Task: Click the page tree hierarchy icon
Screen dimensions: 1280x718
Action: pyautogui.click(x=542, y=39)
--
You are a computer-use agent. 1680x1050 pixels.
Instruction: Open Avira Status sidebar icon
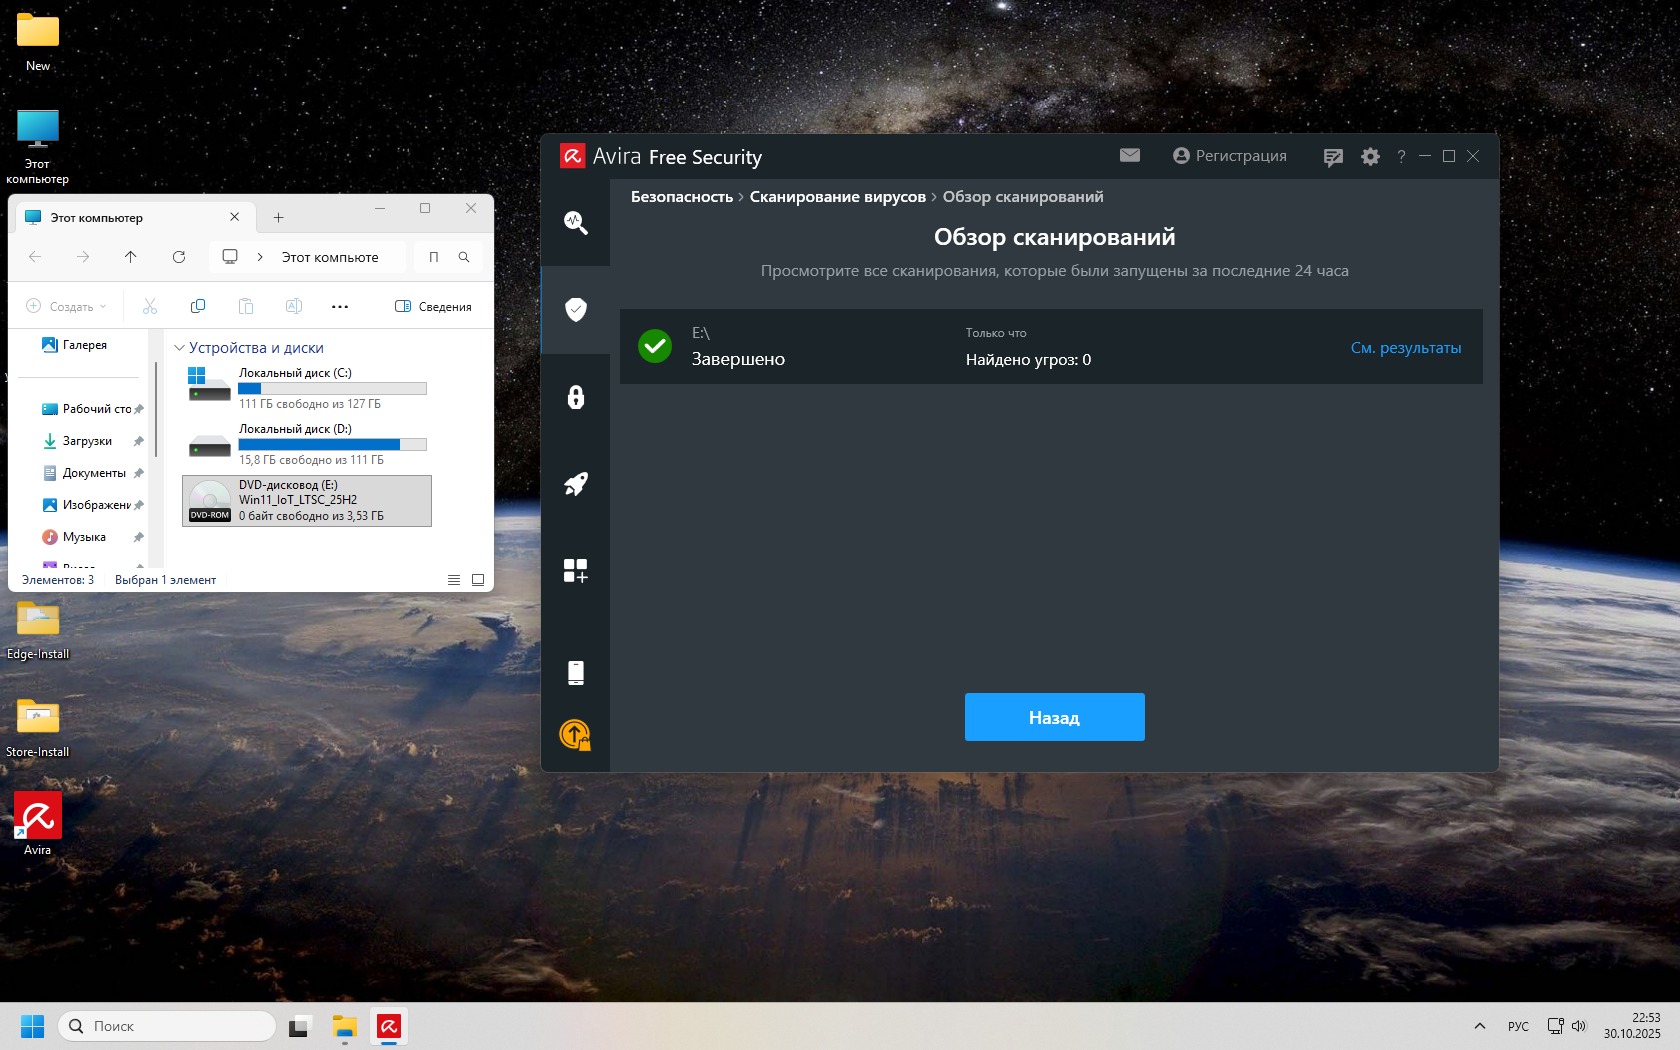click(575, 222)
--
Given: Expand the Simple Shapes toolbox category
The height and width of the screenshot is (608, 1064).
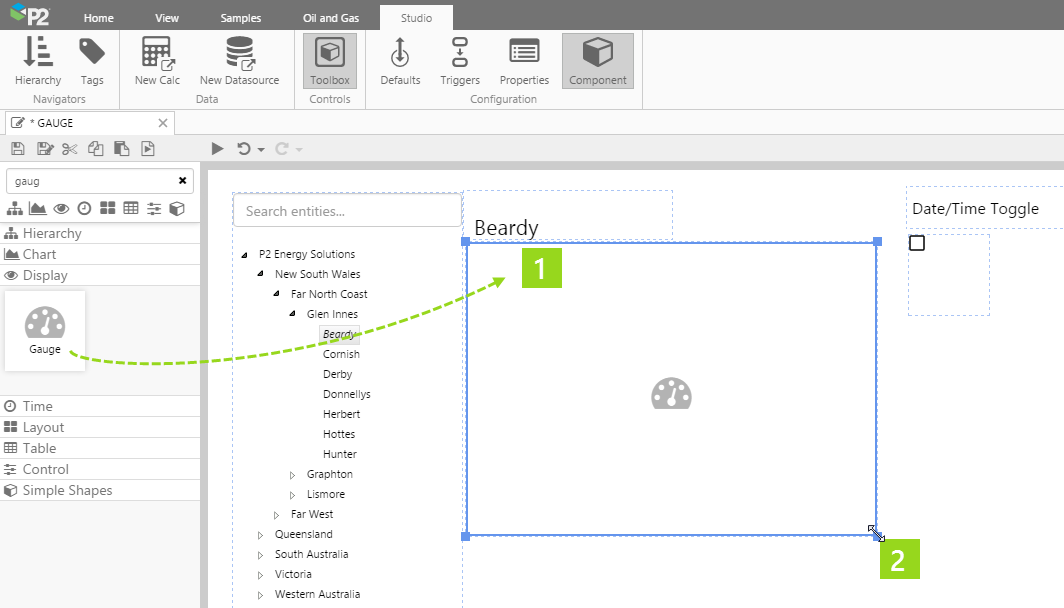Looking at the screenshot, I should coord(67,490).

SHORT PROBLEM: Print the part that opens with the line containing "Task: Click the page tree hierarchy icon" and closes with the line containing "Action: pyautogui.click(x=542, y=39)", reproducing those items verbatim.

RESULT OF THIS EXERCISE:
Task: Click the page tree hierarchy icon
Screen dimensions: 1280x718
Action: pyautogui.click(x=542, y=39)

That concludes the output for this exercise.